- SOURCE -
* START *

Tuesday, October 29, 2013

The National Debt is bad [Updated]

Call me simple-minded if you will, but I think this is a brilliant video:

I have listened with some frustration and some puzzlement to fellow conservatives of my acquaintance who evidently don't think things are this bad, or don't think it was a good idea for the Republicans to try not to raise the debt ceiling, or don't think that America's continually going deeper and deeper into debt is a big deal.

It seems to me that the only way that you can think that things are not this bad and that it is not insanity to keep not only borrowing more but even increasing the amount we borrow each year as a country is because you think there is something so different about "being a country in debt" from being an individual in debt. Of course there are plenty of differences, but as far as I'm concerned, these differences only make matters worse. As, for example, that the actual individual people making this decision don't actually have to have their individual lives ruined by it. Or consider that the debt is denominated in currency which is controlled by the entity (the U.S. government) that owes the debt. This means that in theory the government could utterly trash the currency and monetize huge chunks of the debt to "get itself out of debt." Oh, joy. That actually should mean a duty for more fiscal restraint, not less. It should cause us to resist the temptation to think that our government can just borrow money, use the money to pay for real things--real goods and services--and then print (or e-print) "money" out of nowhere to pay back the debt for the money borrowed to purchase or manufacture those real things. And that we can do this indefinitely. If that isn't pretending that something comes from nothing, I don't know what is.

One "argument" I heard was that Congress had to vote to raise the debt ceiling because Congress already passed an appropriations bill previously that assumed the availability of an amount of money that required that we borrow more money than the then-current debt ceiling would allow. That's a terrible argument. If Congress passed such an appropriations bill, the obvious thing to do is go back and fix it, to pass a different appropriations bill instead that doesn't assume that we're going to go even deeper into new debt than last year. This seems obvious, but evidently not to everybody. Are we really just resigned entirely to the idea that our government should be permitted to borrow money on our behalf without upper limit for whatever the heck they want to spend it on? That not only must our country take on new debt with every year that passes, not only must it never pay down the crushing weight of debt it already has, but that it must increase the degree to which it takes on new debt with every year that passes? Otherwise WE'RE ALL GONNA DIE!!! Speaking for myself, I'm not resigned to any such thing.

* END *

- CHALLENGES -
**a)** In the post on the national debt, who controls the currency in which the U.S. debt is denominated?
**b)** Continue the post on the national debt from its final sentence.

- Pointing rows for text and elements -

* START *

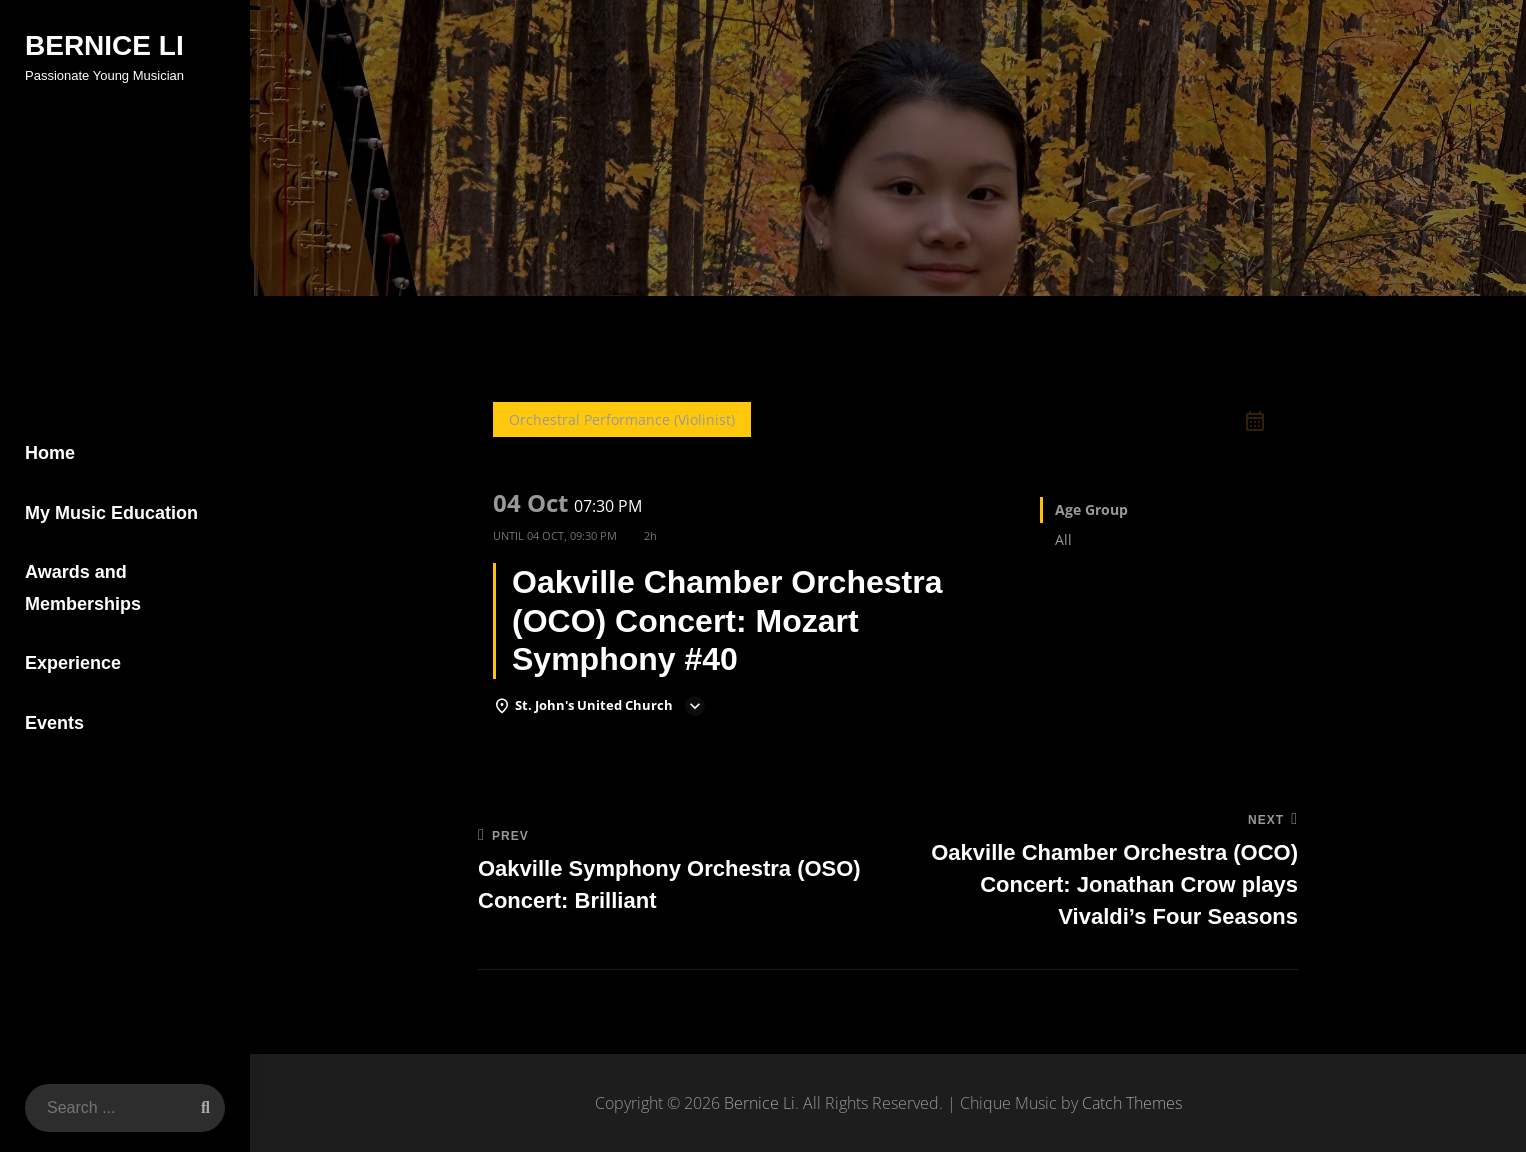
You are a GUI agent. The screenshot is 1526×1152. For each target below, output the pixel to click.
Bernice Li (104, 45)
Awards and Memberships (83, 588)
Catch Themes (1132, 1103)
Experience (73, 663)
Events (54, 723)
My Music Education (111, 513)
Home (50, 453)
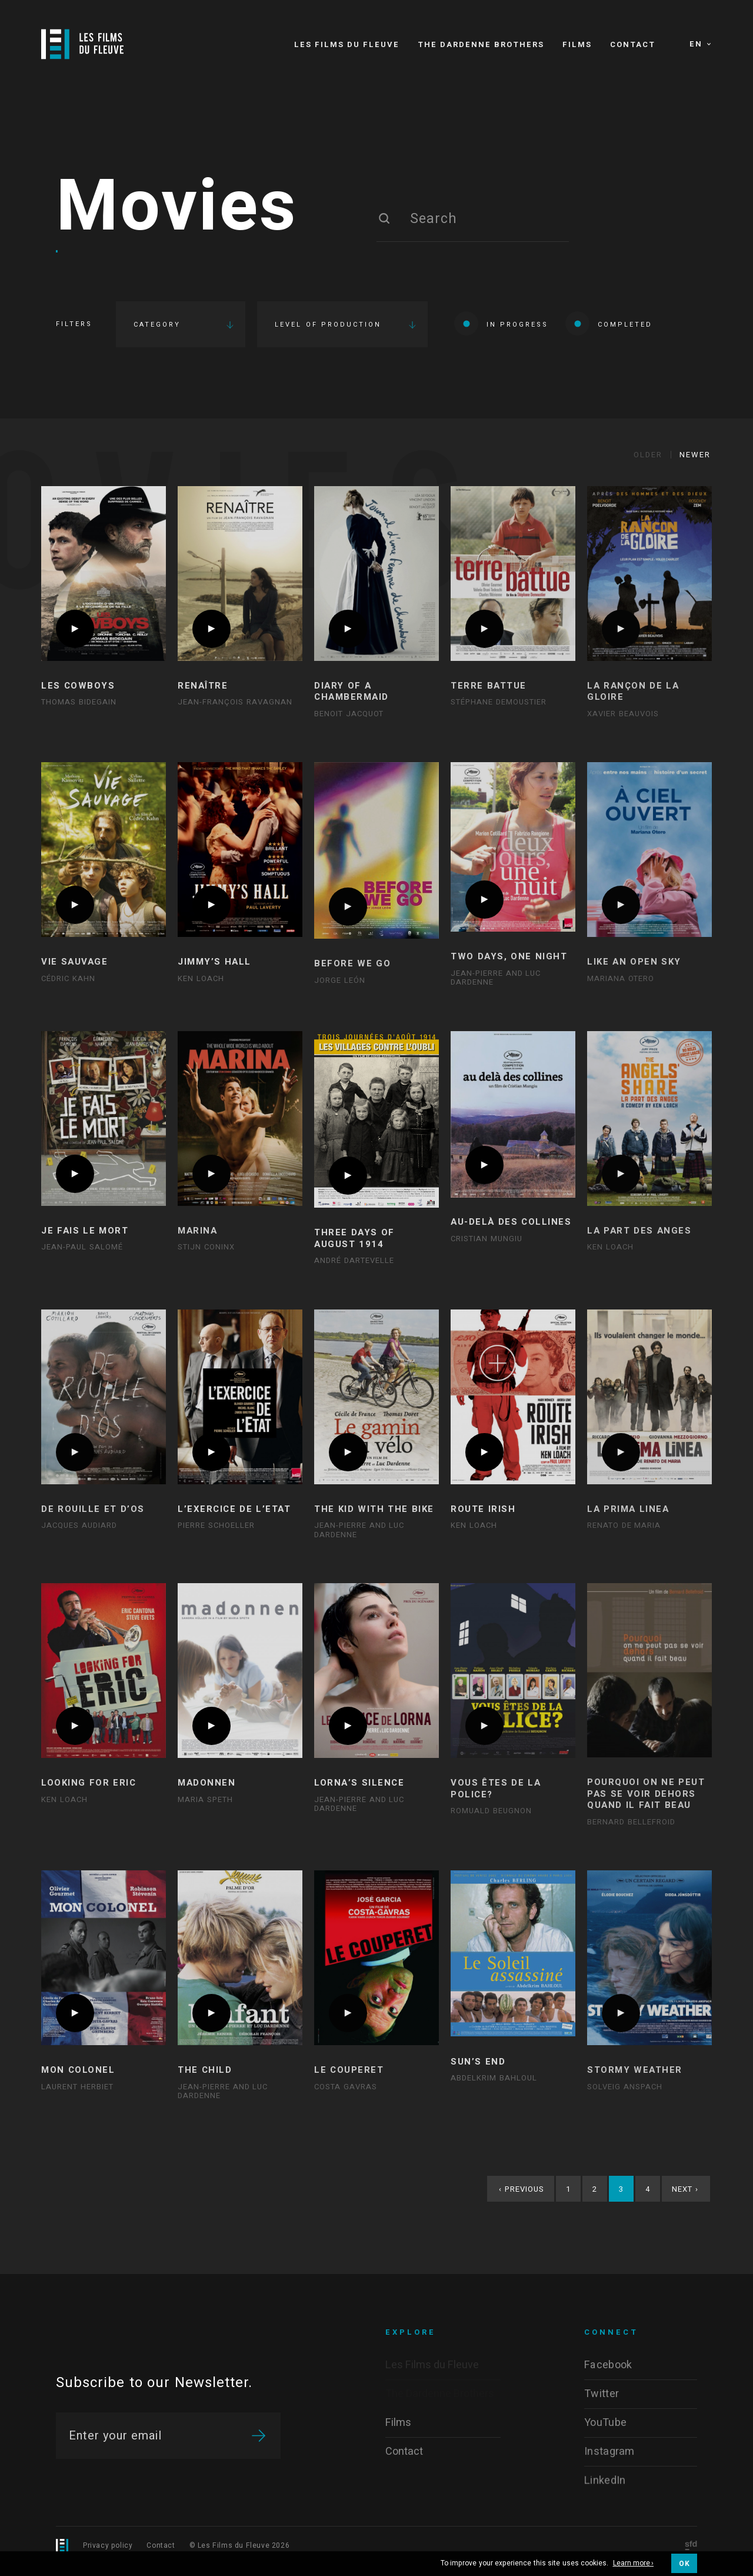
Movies (177, 207)
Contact (160, 2545)
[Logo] (82, 44)
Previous (521, 2189)
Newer (695, 454)
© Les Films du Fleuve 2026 (239, 2545)
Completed (608, 323)
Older (648, 454)
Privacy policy (107, 2545)
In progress (501, 323)
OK (684, 2563)
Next (685, 2189)
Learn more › (633, 2564)
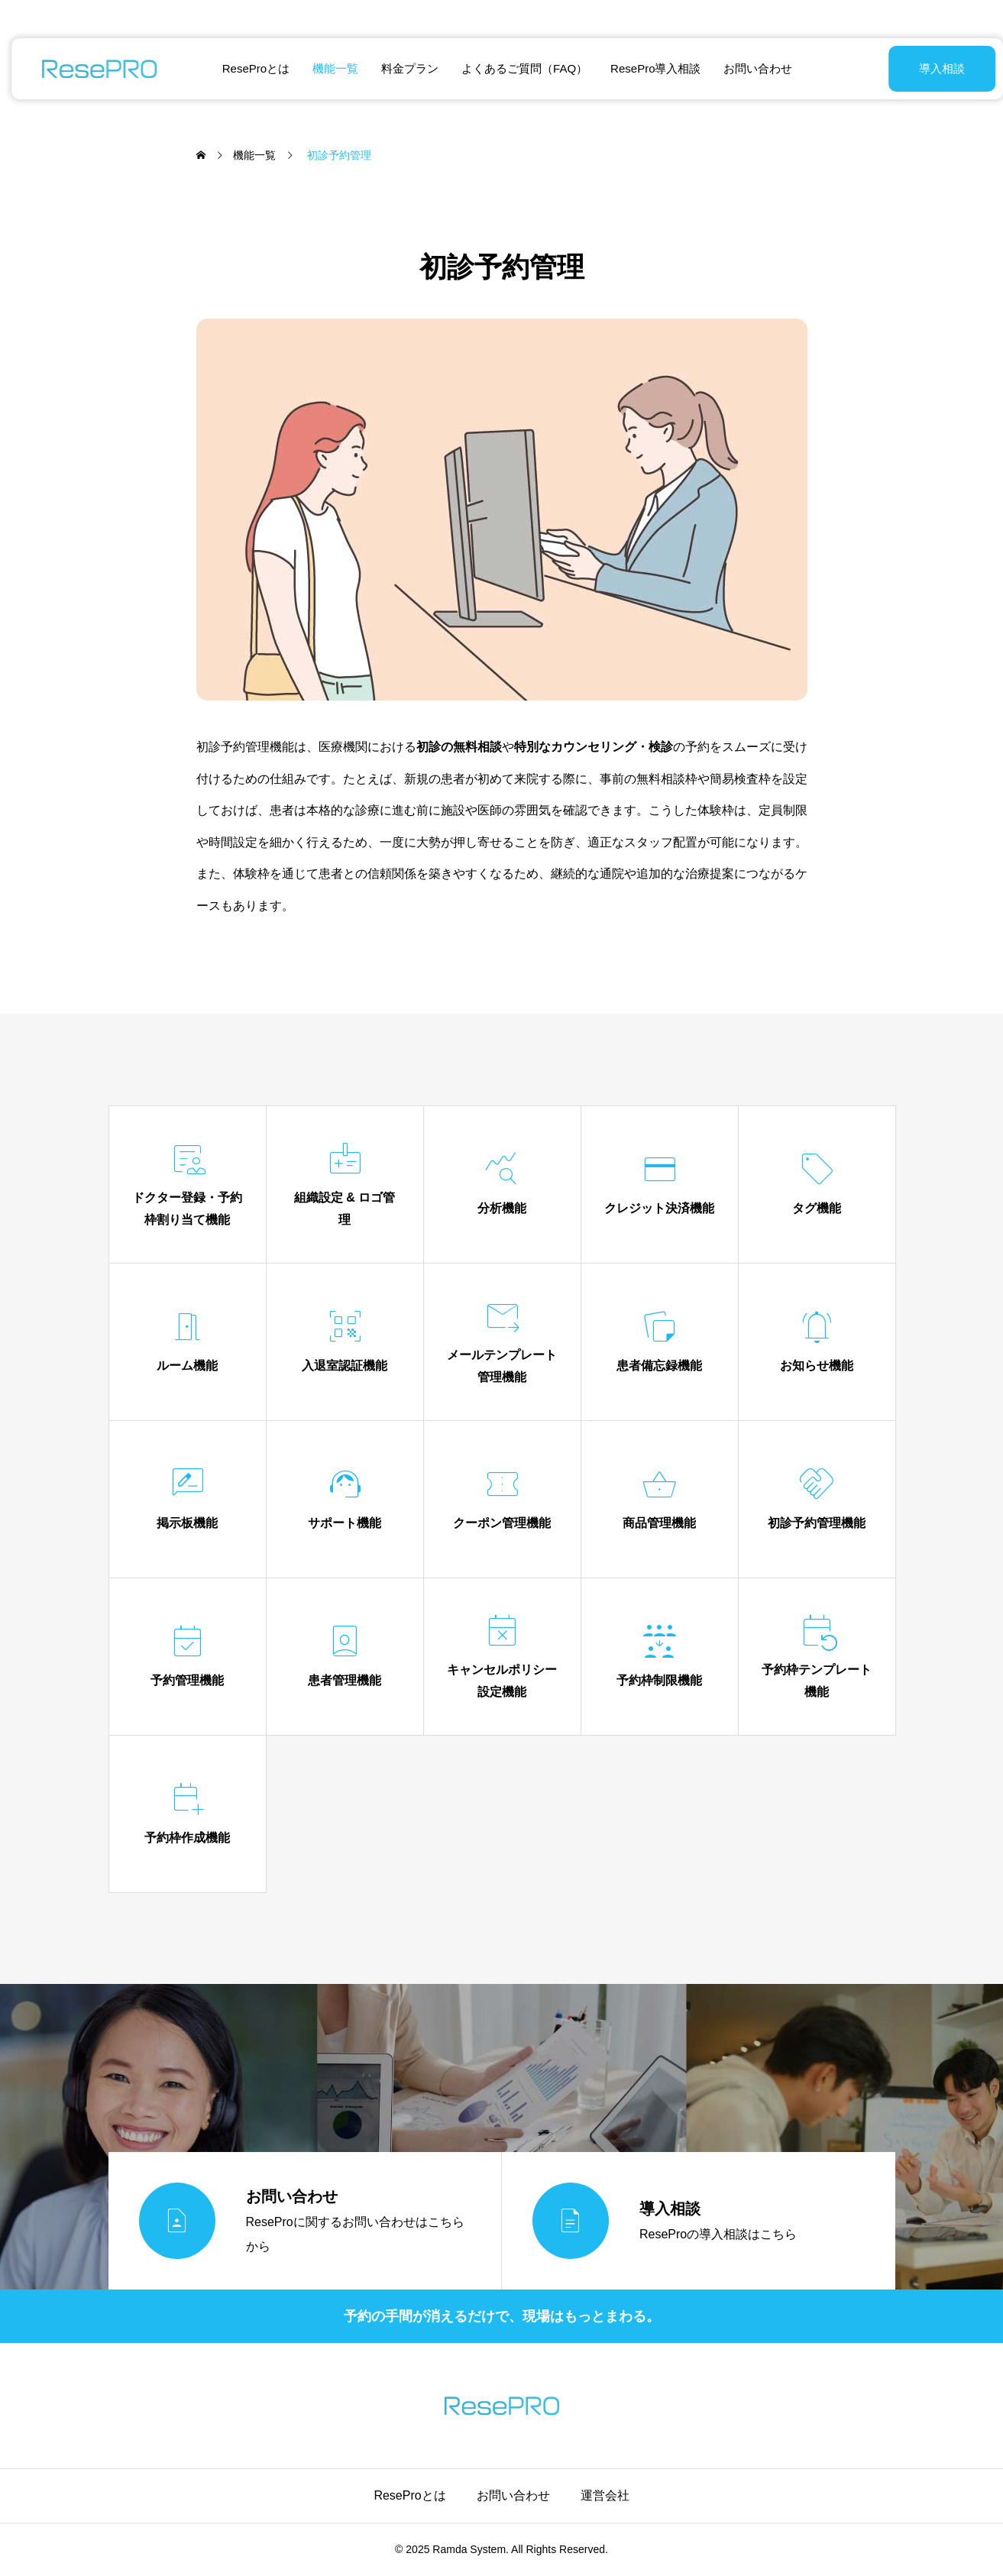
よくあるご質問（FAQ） (518, 68)
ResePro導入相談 (650, 68)
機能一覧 (329, 68)
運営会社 (605, 2495)
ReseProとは (249, 68)
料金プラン (403, 68)
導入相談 (904, 68)
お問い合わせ (752, 68)
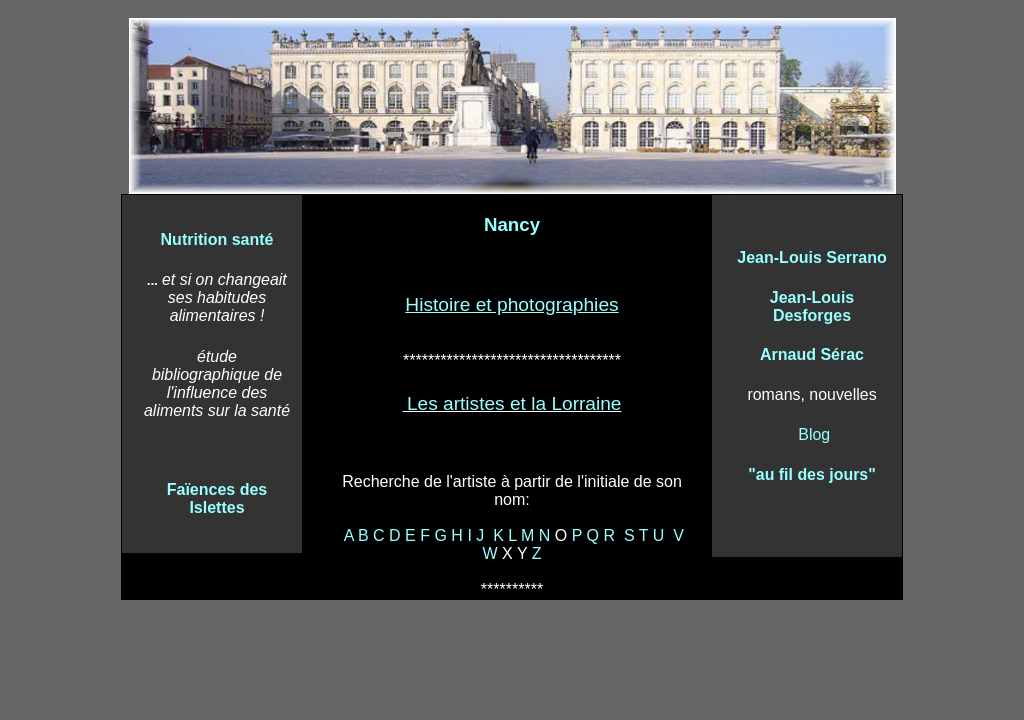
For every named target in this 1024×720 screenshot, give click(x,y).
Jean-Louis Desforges (812, 306)
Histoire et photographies (511, 304)
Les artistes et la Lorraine (514, 403)
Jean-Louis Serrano (811, 257)
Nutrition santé (217, 239)
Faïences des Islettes (217, 498)
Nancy (512, 224)
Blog (814, 434)
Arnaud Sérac (812, 354)
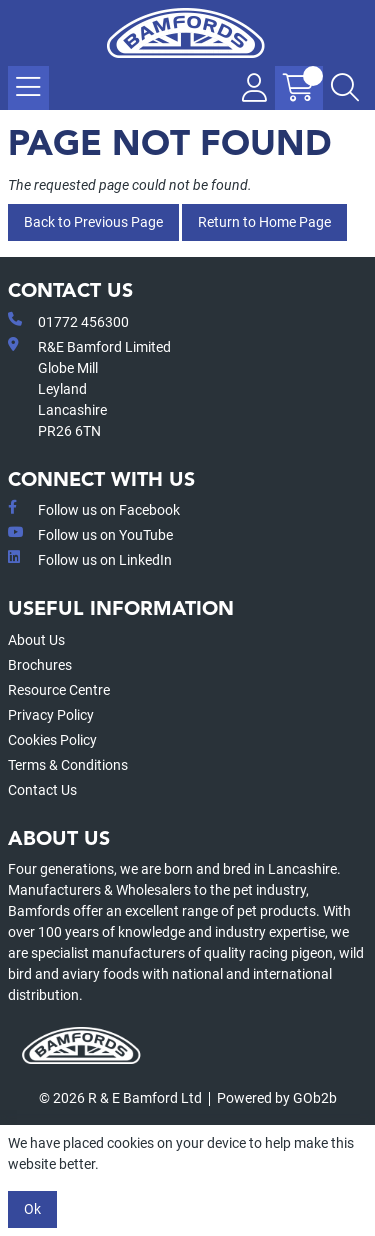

* END *

- IN RESPONSE -
**a)** The U.S. government, the entity that owes the debt.

**b)**
The final argument was just that making even the smallest baby steps towards minimal fiscal responsibility is politically impossible, that the Republicans would just lose and be blamed, and that this would have large, negative political consequences which conservatives should want to avoid. But that assumes that fiscal responsibility has no importance in itself whatsoever and hence isn't worth taking any kind of a stand for. In fact, it assumes that conservative politicians should be active enablers of wild fiscal irresponsibility just to avoid getting (admittedly unfairly) voted out of office, since their presence in office is for the greater public good. That amounts to a pretty disturbing implication that the fiscal insanity, not to mention the cruelty to later generations, highlighted in the above video is not very important after all.

So I'm with Cruz on this one, and America will have cause to rue the day that he lost his fight.

If this be simple-mindedness, make the most of it.

Update: Further research, motivated by correspondence with my blog colleague at W4, Paul Cella, has made clear to me that what Congress gave in and agreed to raise was not, as I had thought, the deficit limit for a particular year (i.e., to allow a bigger deficit and more borrowing this year than last) but rather the debt limit--that is, a limit on the total amount of U.S. debt. Such a vote would arise in any year in which there was any deficit. Partly because the deficit in immediately previous fiscal years has been astronomical, it turns out that the deficit in fiscal 2013 is actually somewhat less than in immediately previous years, contrary to implications in the above post. I'm glad to correct the error. However, the video does not seem to suffer from the confusion that I was under. Raising your line of credit simply is being allowed to go deeper into debt than you already are without paying down any of the debt you currently have. Naturally, my position is still that Congress should have gone back and balanced the budget instead, at which point pirouetting pigs would have appeared to perform an aerial ballet over Washington, D.C.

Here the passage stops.